Recensione Song of Silence (2012)

Il cinese Chen Zhuo esordisce alla regia con questo Song of Silence, un dramma intenso e rigoroso nella messa in scena, diretto con una sicurezza e una maturità che è merce rara per un esordiente.

Un silenzio pregnante

Jing, giovane sordomuta, dopo il divorzio dei genitori va a vivere con la madre, nel villaggio di pescatori in cui abita anche il giovane zio. Scontrosa e ribelle, la ragazza trascura gli studi e riesce a stabilire un rapporto solo con lo zio, che vive sulla sua barca e coinvolge Jing in un'amicizia che sfocia presto in altro. A causa della sua irrequietezza, la ragazza viene poi mandata a vivere dal padre Zhang, un funzionario di polizia che ha sempre avuto con lei un rapporto conflittuale, e che ora vive con una giovane musicista. Tra le due donne l'ostilità iniziale è palese e inevitabile, ma presto le cose inizano a prendere, inaspettatamente, una piega diversa. Proprio la musicista Mei, viziata e apparentemente fatua, riesce ad aprire un varco nella dura corazza di Jing, e a stabilire con lei un'amicizia tanto improbabile quanto vera e profonda.

Il cinese Chen Zhuo esordisce alla regia con questo Song of Silence, e sceglie come trampolino di lancio europeo il palcoscenico del Far East Film Festival.
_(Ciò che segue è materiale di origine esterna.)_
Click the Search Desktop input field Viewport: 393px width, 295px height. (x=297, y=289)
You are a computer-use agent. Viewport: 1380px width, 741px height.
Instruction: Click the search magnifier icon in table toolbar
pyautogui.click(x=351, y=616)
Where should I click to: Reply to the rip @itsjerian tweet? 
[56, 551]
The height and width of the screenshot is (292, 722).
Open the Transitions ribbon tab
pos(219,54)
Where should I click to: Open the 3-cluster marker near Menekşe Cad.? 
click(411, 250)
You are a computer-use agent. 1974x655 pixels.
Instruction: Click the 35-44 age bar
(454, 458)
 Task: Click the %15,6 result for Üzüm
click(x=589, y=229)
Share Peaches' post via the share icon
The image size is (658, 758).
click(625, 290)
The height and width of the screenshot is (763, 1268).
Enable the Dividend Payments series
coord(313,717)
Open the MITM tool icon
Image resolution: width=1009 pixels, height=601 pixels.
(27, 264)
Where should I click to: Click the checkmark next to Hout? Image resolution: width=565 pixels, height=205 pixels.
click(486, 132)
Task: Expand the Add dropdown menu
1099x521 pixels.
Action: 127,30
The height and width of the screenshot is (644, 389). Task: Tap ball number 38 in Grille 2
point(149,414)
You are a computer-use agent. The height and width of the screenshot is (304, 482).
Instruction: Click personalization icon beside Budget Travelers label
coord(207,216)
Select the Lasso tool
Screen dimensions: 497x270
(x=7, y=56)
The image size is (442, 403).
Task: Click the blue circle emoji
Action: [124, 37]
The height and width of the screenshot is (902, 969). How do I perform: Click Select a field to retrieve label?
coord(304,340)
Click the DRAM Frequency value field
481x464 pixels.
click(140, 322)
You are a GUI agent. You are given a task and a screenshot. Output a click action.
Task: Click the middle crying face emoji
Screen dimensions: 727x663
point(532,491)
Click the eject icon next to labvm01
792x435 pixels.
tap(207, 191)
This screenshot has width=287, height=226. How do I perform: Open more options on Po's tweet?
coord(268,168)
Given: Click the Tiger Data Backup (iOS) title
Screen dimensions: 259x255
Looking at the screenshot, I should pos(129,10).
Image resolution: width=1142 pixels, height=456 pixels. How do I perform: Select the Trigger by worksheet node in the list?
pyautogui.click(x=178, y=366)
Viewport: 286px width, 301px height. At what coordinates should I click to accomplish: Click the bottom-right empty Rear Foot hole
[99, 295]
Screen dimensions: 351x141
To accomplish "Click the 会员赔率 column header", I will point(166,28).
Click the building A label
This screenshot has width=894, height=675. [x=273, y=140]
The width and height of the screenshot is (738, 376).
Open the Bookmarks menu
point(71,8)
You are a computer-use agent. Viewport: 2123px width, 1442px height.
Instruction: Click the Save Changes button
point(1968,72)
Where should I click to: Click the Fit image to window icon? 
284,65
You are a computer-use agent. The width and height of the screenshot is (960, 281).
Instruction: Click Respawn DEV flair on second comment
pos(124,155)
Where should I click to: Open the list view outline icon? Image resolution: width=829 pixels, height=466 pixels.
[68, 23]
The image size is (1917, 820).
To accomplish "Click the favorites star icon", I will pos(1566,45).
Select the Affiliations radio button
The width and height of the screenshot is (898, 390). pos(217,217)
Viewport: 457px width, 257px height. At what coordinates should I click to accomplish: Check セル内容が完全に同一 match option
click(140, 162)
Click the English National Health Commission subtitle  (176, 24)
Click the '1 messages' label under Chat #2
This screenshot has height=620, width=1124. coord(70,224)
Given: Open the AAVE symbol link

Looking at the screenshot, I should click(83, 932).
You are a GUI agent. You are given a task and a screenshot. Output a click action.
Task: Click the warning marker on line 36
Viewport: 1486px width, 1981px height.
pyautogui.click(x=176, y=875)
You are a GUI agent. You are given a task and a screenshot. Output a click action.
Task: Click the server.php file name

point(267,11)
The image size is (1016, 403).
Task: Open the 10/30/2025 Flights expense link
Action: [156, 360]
A giudicare dall'applauso, lungo e convinto, tributato dal pubblico di Udine al suo film, la scelta si è rivelata azzeccata: gli spettatori della manifestazione friulana hanno dimostrato, a ragione, di apprezzare un dramma intenso e rigoroso nella messa in scena, diretto con una sicurezza e una maturità che è merce rara per un esordiente. L'uso cosciente ed espressivo del digitale, la fotografia naturalistica e l'estetica quasi neorealista del film, si rivelano strumenti ideali per la narrazione di una storia dura ed aspra, che pur nei suoi dichiarati intenti realistici non esclude una notevole eleganza e aperture poetiche che toccano la mente e il cuore. Non c'è ottimismo, nella storia della giovane Jing, e il quadro familiare che ne viene fuori è piuttosto sconfortante: un'incomunicabilità cronica, insormontabile, che nessuno, se non dotato di una notevole ipocrisia, può imputare al problema della protagonista.
Il film, nella sua prima metà, segue da vicino queste due donne così diverse, eppure legate da un filo impercettibile, privata dell'udito l'una, immersa nei suoni e viva grazie ad essi l'altra. Gioco di opposti e di contrasti, quindi, con la macchina da presa del regista che accompagna la quotidianità delle due ragazze in modo discreto, ma estremamente pregnante, facendoci conoscere poco per volta il loro latente senso di inadeguatezza, e l'ipocrisia strisciante dell'ambiente sociale che le circonda. Che due personaggi del genere finiscano per incontrarsi e per solidarizzare (in un modo che potrà ricordare a qualcuno le amicizie al femminile dei romanzi di Banana Yoshimoto) era a ben pensarci un esito quasi inevitabile: ma il modo in cui la sceneggiatura ce lo racconta fa sì che riusciamo a stupircene e a vedere in ciò un piccolo spiraglio di luce, magari flebile ma importante da nutrire e tenere vivo. Così come sorprende la misura con cui viene descritto il rapporto "proibito" tra Jing e lo zio, che dà anche adito all'unica, riuscita sequenza onirica del film, che riesce a non stonare nell'estetica complessiva di quest'opera. Una pellicola che rappresenta, in un panorama in tumultuosa evoluzione come quello del cinema cinese, un esordio da tenere in assoluta considerazione, per una possibile nuova via ad un cinema autoriale e di spessore.